Draw for ten minutes a day. Or five. Or one. Set a time limit that you feel sure you could meet every single day, no matter how busy you are, and commit to drawing for that long. While you will probably wind up drawing for a longer time most days, it’s nice to be able to succeed without trying too hard. Ten minutes can feel like a lot when you are really busy.

Give yourself permission to make small drawings. A drawing is a drawing. It doesn’t have to be huge to count. You might even pick a smallish sketchbook to keep yourself from getting overextended (see Decide what materials to draw with ahead of time below.)

Keeping it simple for Inktober: a sketchbook that’s easy to carry and a ballpoint pen.

Give yourself permission to doodle. This is for anyone who feels pressured to make amazing art. The goal is to draw, but no one said you had to be da Vinci. Doodles totally count as drawings, and might even lead you somewhere unexpected.

Give yourself permission to post your drawings when you want to, even if it’s never. The original Inktober challenge includes posting your drawings daily, but that’s more than I can handle. So I let myself post once a week. That way I’m not as worried if a drawing isn’t successful. I don’t have to show it to anyone if I don’t want to.

Decide what materials to draw with ahead of time. I’ve picked out my pens and sketchbook for this month and put them out where I will see them. Not having to decide which materials I will be using every time I sit down saves time and makes it easier to get started.

Decide what subjects to draw ahead of time. You have several options to help you with this. One is to use the official Inktober 2019 prompt list (or a list from a previous year). Another is to make your own list of subjects you like to draw. Last year, I used my hands, feet, and pet dog, because they were always right there when I sat down to draw. You can also pick a theme, like I did back in February when I drew orchids daily. It doesn’t matter what you decide to do, as long as you decide. It will keep you from wasting time figuring out what to draw and make it easier to get started.

Sketch of an orchid flower done with ballpoint pen by Kit Dunsmore.
One of my daily orchid drawings from February 2019. Drawing by Kit Dunsmore

Decide when during the day you will draw. This doesn’t have to be the same time every day, nor do you have to decide very far in advance. But do decide either the night before or when you get up in the morning when you will be drawing during the day, or you’ll wind up like me, drawing just before bed when you are exhausted, and making awful drawings in the process.

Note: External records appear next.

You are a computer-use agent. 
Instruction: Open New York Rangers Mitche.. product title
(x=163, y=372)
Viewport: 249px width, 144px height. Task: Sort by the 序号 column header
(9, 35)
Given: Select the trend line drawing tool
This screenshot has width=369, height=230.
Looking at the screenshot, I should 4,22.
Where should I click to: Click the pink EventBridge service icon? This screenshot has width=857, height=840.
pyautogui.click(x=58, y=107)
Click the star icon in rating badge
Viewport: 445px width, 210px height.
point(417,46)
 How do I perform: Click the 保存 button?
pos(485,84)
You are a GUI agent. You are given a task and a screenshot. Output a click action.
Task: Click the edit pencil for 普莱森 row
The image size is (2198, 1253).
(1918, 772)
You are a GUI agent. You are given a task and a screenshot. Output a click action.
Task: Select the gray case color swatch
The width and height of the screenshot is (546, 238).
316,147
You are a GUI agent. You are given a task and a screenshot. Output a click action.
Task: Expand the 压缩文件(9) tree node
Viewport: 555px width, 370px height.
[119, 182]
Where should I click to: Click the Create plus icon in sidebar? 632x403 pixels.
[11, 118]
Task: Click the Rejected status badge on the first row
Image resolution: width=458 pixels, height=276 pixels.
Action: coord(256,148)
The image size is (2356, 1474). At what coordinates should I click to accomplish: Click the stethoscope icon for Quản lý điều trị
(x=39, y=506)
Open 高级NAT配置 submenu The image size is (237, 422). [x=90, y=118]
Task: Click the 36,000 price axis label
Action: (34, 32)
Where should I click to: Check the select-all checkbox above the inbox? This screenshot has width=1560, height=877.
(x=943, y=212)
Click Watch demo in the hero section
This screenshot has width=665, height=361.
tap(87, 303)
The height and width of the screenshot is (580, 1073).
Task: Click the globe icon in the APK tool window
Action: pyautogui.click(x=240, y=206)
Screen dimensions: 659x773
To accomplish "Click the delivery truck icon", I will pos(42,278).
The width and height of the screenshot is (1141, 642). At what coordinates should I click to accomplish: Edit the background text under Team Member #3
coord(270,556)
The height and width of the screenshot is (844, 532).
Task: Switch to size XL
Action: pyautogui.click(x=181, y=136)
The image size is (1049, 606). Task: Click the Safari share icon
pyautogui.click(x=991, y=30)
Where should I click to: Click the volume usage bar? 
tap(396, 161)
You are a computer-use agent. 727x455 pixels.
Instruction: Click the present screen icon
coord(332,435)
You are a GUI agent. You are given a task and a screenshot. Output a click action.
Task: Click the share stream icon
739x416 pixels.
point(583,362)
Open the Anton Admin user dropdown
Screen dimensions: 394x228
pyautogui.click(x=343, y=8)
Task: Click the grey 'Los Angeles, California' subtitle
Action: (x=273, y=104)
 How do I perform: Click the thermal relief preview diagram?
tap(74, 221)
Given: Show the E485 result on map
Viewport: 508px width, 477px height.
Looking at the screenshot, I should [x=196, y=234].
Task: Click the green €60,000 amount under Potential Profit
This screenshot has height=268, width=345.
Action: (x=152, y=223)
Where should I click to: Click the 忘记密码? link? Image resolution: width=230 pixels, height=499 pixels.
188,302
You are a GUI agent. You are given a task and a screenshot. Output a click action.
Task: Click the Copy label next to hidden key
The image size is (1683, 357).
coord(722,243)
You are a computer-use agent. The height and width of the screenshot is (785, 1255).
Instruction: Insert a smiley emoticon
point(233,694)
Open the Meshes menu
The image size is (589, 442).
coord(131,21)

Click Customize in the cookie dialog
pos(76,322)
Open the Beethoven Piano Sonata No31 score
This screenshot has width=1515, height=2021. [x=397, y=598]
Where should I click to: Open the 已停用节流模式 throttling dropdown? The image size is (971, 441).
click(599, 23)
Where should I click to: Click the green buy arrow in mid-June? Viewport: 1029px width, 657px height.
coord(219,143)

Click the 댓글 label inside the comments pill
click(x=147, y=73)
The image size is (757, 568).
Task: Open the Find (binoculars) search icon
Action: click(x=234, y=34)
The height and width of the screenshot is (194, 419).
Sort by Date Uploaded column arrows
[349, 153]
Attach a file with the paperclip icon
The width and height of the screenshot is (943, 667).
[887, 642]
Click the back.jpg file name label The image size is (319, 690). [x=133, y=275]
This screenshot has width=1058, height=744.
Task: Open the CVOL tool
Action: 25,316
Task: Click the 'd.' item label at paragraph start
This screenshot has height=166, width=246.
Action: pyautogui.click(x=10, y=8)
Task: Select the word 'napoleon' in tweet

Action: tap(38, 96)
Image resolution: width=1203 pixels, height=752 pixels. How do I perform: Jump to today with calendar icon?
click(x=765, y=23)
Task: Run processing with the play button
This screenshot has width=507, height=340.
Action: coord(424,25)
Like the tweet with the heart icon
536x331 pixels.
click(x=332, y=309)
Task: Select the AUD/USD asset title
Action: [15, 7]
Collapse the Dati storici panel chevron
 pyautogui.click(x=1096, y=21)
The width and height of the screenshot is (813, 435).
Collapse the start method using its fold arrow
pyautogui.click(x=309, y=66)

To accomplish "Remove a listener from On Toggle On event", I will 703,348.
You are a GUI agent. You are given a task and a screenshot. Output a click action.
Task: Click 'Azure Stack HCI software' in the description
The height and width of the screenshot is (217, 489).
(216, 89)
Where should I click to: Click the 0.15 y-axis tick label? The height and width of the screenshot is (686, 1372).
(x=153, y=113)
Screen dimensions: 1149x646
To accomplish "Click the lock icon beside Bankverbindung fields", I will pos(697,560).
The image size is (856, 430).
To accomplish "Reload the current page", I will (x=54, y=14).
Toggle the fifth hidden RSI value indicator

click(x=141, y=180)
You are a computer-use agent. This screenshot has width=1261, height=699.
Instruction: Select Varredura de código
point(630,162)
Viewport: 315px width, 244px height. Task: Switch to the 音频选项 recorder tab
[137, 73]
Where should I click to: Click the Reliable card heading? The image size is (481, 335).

These tips really worked for me last year, and I’m using them again this year. Here’s my commitment for Inktober 2019:

  • I will draw in ink for ten minutes a day with pens and a sketchbook I’ve already chosen (see photo above).
  • I am allowed to draw anything I want to (doodles for example), but my subjects when I don’t know what to draw will be: my model dinosaurs, my dog Dory, or my shoes.
  • I will schedule my drawing time each day.
  • I will post one picture a week.

What are your strategies for Inktober? Do you have rules that are different from those Jake Parker came up with? What do you like about this challenge?

8 thoughts on “Seven Tips for Crushing Inktober 2019”

  1. Thank you so much for sharing your strategy, Kit. Having tried a theme for Inktober last year – drawing cats from a photo album of my feline companions – planning ahead of time reduces the stress and doubles the fun!

    1. Cool that a theme worked for you. I did an orchid-theme last February and that worked for me as well. I did have “not again” days, but mostly it took all the decision-making out of the process so I didn’t waste any time figuring out what to draw. Have a great Inktober!

  2. Hello Kit! Thank you for reminding me of Inktober; using real ink on real paper used to be my main thing but i hardly ever do it any more, so thanks for putting the idear back into my skull. Last year i managed to come up with 31 little (and big) sketches by the end of the month — not working daily, but doing a few pieces every few days — and they are all in my devArt gallery now.
    This year my plan is to use up a bunch of markers i’ve had laying around unused for several years now; dried-up markers can give a cool brush-like effect if they’re not too dried-up. Plus fat markers should keep me from getting too hung up on detail, keep it loose. But my main ambition this year is to just use my left hand (i am very right-handed). i’ve done it before, years ago on a job where i needed to keep my right hand ready on a keyboard for instant action, but had lots of downtime waiting, so i drew left-handed. It’s great for rethinking or rediscovering the whole process, like learning to draw all over again — same brain, new hand…

    1. What a great plan! I love the idea of drawing with your non-dominant hand. I’ve done it before, and while the images are wavy, they have great energy. I also love the idea of using up nearly dead markers. Have a fun Inktober!